• _Work to be completed_: An exact copy of every record below is required, with the pictures left out.

(Beginning of Dataset records)

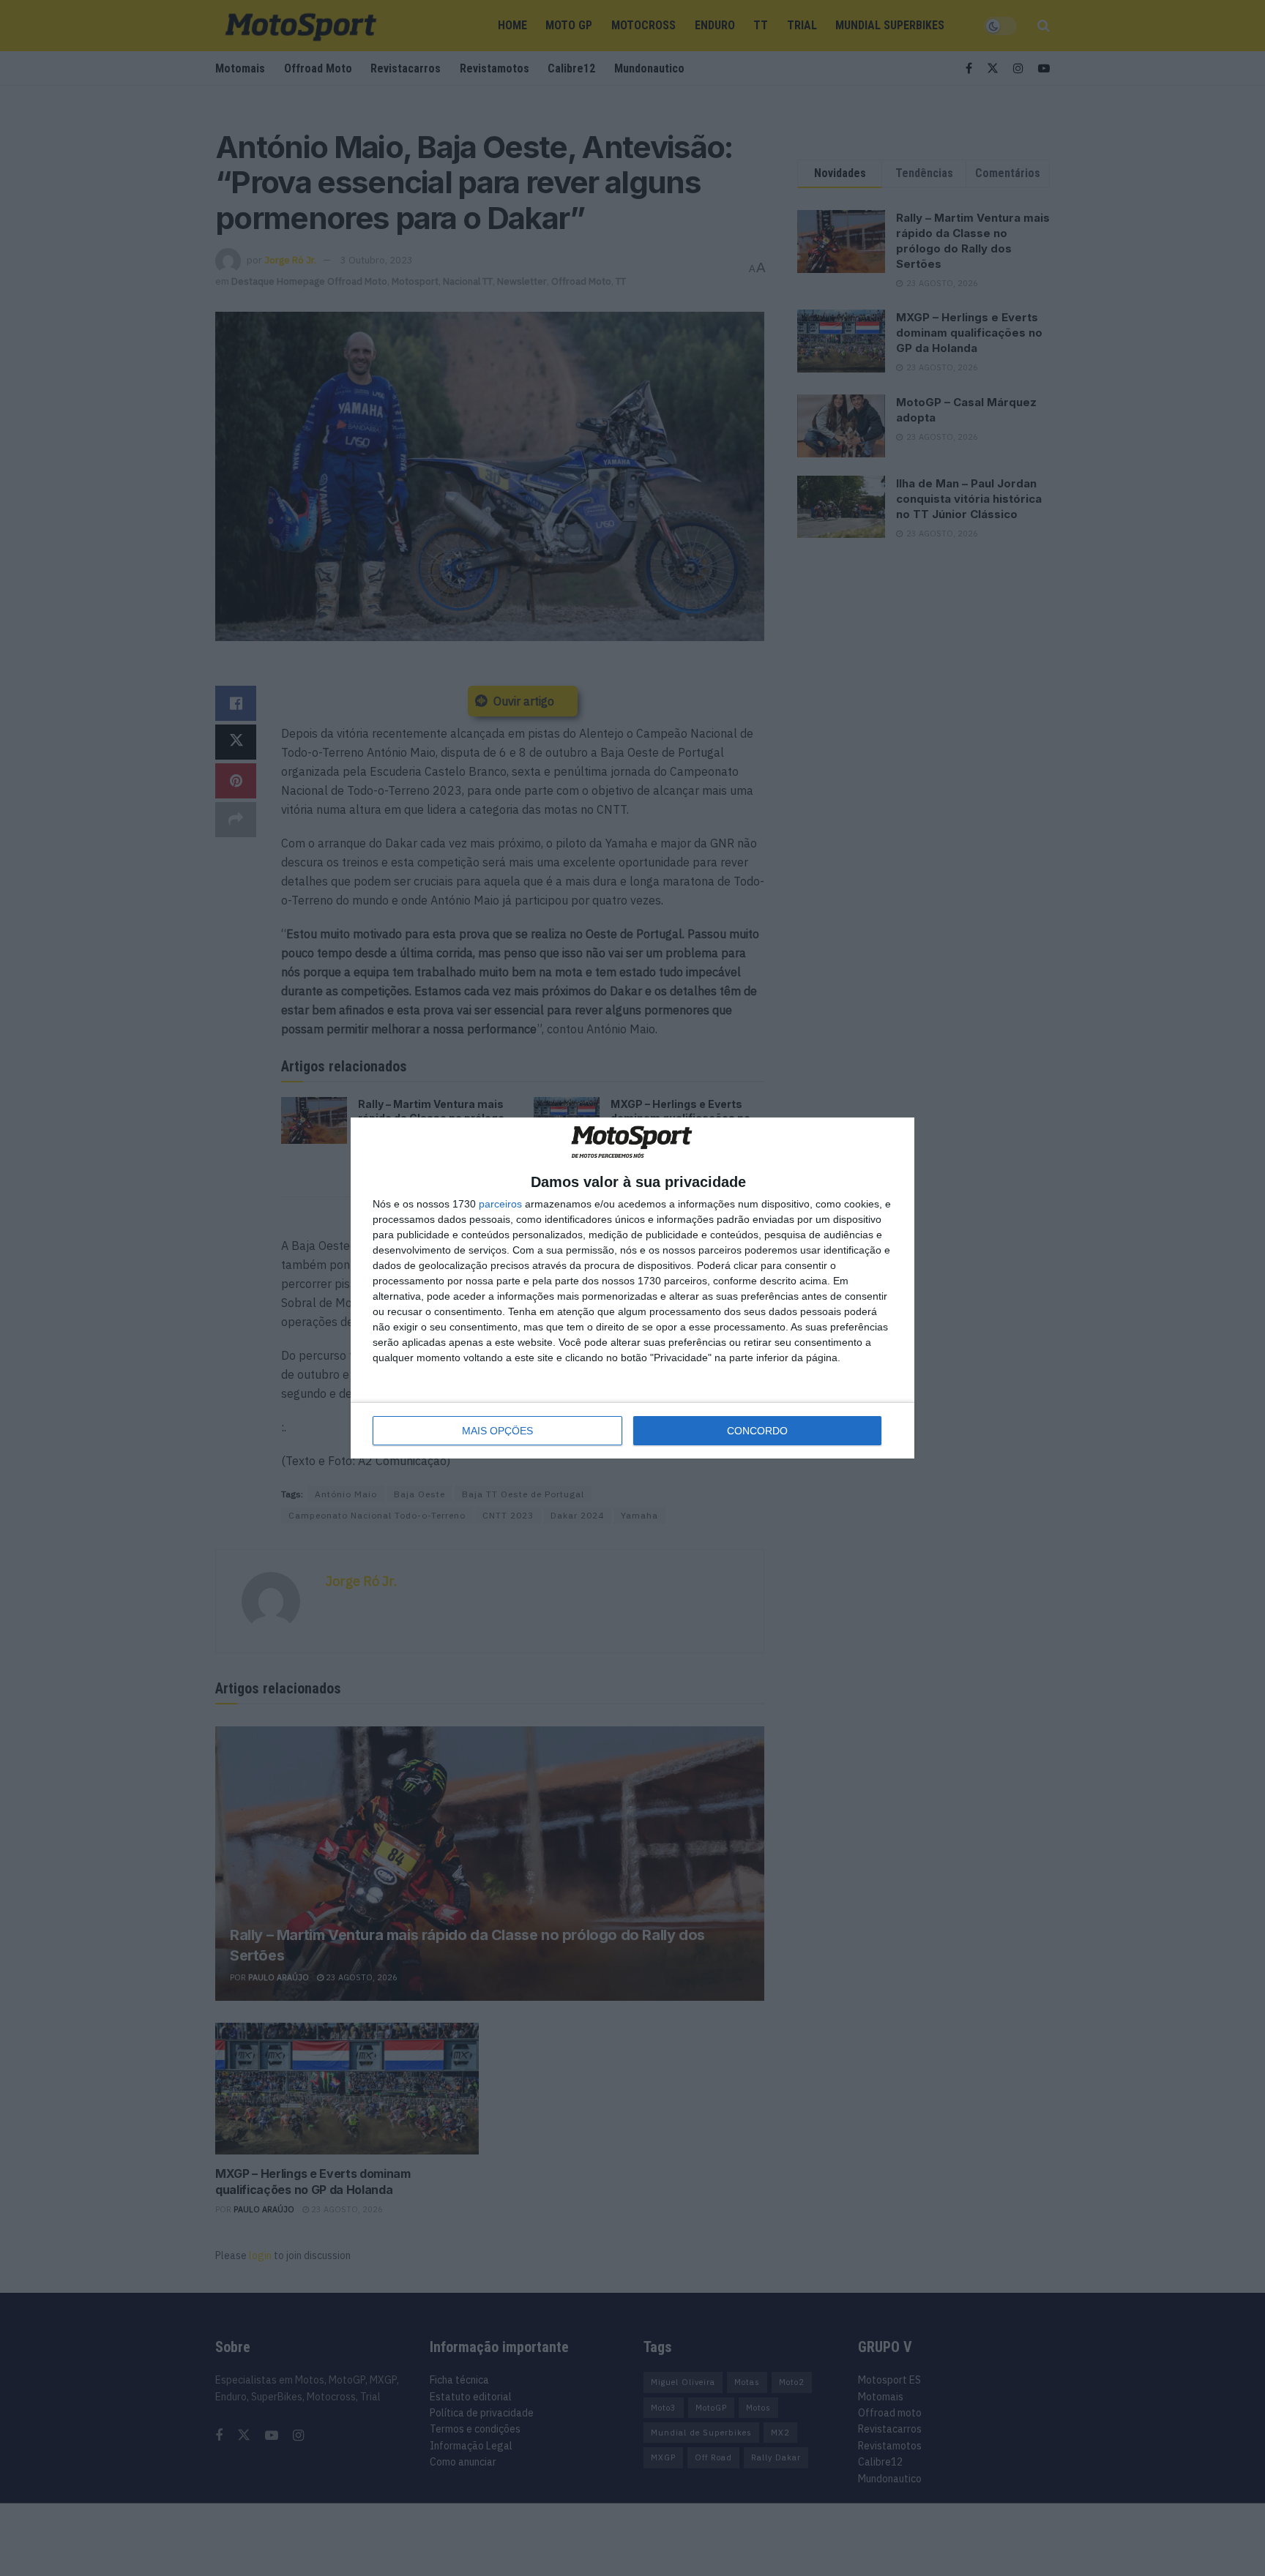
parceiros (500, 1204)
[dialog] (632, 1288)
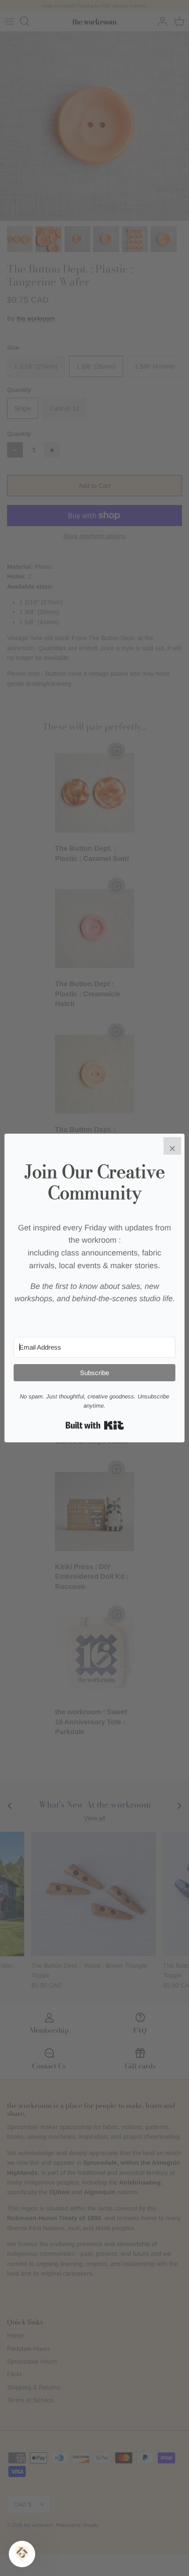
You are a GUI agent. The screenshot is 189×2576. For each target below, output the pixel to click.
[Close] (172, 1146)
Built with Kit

(End of Dataset records)

• _Completed task_:
parceiros (500, 1204)
[dialog] (632, 1288)
You are a GUI agent. The screenshot is 189×2576. For each target below, output the pixel to click.
[Close] (172, 1146)
Built with Kit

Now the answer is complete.